The amount of images produced worldwide is in constant growth. Photographic and video data, by its nature, consumes a large part of available digital resources, such as storage space and network bandwidth. Image compression technology plays a critical role by reducing storage and bandwidth requirements. There is therefore a need for high compression ratios whilst ensuring a quantifiably negligible loss of information.

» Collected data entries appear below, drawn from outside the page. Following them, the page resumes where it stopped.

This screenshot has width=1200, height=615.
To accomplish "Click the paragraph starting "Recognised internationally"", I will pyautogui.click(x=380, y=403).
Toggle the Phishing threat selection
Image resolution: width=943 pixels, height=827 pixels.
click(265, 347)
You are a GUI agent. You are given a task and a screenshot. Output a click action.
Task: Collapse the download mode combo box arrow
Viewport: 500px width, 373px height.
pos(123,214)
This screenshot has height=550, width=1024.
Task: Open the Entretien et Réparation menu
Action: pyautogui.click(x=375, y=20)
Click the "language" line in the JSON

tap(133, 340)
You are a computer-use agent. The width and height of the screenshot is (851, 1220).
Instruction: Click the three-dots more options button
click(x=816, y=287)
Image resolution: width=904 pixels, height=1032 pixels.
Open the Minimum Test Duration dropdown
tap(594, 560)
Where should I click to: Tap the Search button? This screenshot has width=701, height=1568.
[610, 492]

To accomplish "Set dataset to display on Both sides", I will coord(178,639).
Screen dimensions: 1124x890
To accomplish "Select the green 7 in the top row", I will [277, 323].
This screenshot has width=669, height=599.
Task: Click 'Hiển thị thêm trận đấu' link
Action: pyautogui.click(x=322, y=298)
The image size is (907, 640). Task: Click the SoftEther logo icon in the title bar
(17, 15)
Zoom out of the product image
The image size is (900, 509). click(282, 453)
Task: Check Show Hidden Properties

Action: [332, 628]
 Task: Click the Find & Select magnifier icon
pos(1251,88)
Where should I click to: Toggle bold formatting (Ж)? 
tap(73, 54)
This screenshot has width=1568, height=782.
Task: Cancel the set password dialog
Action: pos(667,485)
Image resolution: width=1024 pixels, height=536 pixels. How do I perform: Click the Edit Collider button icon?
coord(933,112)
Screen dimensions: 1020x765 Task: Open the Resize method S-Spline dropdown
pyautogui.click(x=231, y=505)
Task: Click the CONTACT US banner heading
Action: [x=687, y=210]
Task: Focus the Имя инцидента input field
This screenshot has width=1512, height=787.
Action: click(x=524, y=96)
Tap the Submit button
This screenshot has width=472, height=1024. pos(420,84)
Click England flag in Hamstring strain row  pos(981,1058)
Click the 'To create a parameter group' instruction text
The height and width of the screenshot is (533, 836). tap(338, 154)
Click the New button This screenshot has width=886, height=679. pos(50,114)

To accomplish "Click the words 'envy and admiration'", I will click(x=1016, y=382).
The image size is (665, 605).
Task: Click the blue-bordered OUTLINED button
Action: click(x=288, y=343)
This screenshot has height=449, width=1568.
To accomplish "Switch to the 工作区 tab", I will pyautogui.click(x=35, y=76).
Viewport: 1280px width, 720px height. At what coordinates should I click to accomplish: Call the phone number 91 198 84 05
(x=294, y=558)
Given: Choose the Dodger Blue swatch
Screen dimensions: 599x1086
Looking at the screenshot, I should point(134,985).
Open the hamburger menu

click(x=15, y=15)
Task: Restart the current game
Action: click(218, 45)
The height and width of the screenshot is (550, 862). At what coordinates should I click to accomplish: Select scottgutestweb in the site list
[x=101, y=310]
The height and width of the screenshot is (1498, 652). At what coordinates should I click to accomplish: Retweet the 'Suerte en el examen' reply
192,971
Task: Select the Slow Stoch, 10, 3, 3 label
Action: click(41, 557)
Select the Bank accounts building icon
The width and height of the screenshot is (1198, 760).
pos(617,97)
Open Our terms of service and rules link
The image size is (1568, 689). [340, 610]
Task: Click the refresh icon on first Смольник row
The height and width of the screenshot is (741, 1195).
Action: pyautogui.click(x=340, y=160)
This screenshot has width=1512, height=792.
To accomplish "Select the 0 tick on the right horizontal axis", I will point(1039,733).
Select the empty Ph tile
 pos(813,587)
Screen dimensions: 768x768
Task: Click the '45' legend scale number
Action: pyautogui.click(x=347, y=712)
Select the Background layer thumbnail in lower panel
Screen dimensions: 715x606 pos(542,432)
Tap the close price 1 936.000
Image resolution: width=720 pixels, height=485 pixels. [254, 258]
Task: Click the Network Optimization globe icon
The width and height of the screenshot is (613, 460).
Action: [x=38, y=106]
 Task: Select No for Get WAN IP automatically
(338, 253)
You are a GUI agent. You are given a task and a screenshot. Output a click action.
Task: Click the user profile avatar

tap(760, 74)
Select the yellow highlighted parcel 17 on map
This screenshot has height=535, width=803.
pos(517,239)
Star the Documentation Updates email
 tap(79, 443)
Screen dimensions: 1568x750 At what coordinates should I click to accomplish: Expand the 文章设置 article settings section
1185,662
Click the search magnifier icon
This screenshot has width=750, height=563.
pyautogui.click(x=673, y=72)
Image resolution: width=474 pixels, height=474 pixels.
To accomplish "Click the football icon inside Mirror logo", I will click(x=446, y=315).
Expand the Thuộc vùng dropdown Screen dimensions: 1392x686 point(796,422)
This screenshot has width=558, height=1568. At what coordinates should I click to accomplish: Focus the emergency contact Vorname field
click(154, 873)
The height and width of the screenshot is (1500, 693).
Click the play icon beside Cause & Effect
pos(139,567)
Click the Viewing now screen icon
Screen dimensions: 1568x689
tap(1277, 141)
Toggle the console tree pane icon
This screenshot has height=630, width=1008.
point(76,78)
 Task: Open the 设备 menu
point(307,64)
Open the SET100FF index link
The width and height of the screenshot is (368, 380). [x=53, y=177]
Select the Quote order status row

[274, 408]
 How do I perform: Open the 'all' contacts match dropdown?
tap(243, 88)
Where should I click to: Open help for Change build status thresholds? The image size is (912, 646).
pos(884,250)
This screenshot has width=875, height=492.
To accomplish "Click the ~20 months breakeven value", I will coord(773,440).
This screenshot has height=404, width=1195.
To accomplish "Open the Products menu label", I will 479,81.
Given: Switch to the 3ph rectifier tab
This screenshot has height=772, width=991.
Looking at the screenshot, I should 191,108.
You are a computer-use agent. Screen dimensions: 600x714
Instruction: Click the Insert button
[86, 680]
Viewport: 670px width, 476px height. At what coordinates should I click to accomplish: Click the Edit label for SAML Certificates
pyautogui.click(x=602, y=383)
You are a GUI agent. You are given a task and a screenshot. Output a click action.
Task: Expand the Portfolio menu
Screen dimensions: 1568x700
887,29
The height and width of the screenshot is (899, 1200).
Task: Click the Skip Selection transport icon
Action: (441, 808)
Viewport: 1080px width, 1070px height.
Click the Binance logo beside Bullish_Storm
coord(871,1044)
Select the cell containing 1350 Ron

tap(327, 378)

Imaging is the technique of measuring and recording the amount of light L (radiance) emitted by each point of an object, and captured by the camera. These points are usually laid-out in a two-dimensional grid and called pixels. The imaging device records a measured digital value dadc(x, y) that represents L(x, y), where (x, y) are the coordinates of the pixel. The ensemble of values dadc(x, y) forms a raw digital imageM. Typically M consists of several tens of millions pixels and each dadc(x, y) is coded over 8 to 16 bits. This results in each raw image requiring hundreds of megabits to be represented, transferred and stored. The large size of these raw images imposes several practical drawbacks: within the imaging device (photo or video camera) the size limits the image transfer speed between sensor and processor, and between processor and memory. This limits the maximum frame rate at which images can be taken, or imposes the use of faster, more expensive and more power consuming communication channels. The same argument applies when images are copied from the camera to external memory, or transmitted over a communication channel. For example:                transmitting raw “4K” 60 frames per second video in real time requires a bandwidth of 9 Gbps; and storing one hour of such video requires 32 Tbits.        transmitting a single 40 MPixel photograph from a cube satellite over a 1 Mbps link takes 10 minutes.        backing up a 64 GByte memory from a photographic camera over a 100 Mbps Internet connection takes more than one hour.To alleviate requirements on communication time and storage space, compression techniques are required. Two main classes of image compression exist:        A. Lossless image compression, where digital image data can be restored exactly, and there is zero loss in quality. This comes at the expense of very low compression ratios of typically 1:2 or less.        B. Lossy image compression, where the compressed data cannot be restored to the original values because some information is lost/excised during the compression, but which can have large compression ratios of 1:10 and higher. These compression ratios however come at the expense of loss of image quality, i.e. distortion, and the creation of image compression artifacts, i.e. image features that do not represent the original scene, but that are due to the compression algorithm itself.        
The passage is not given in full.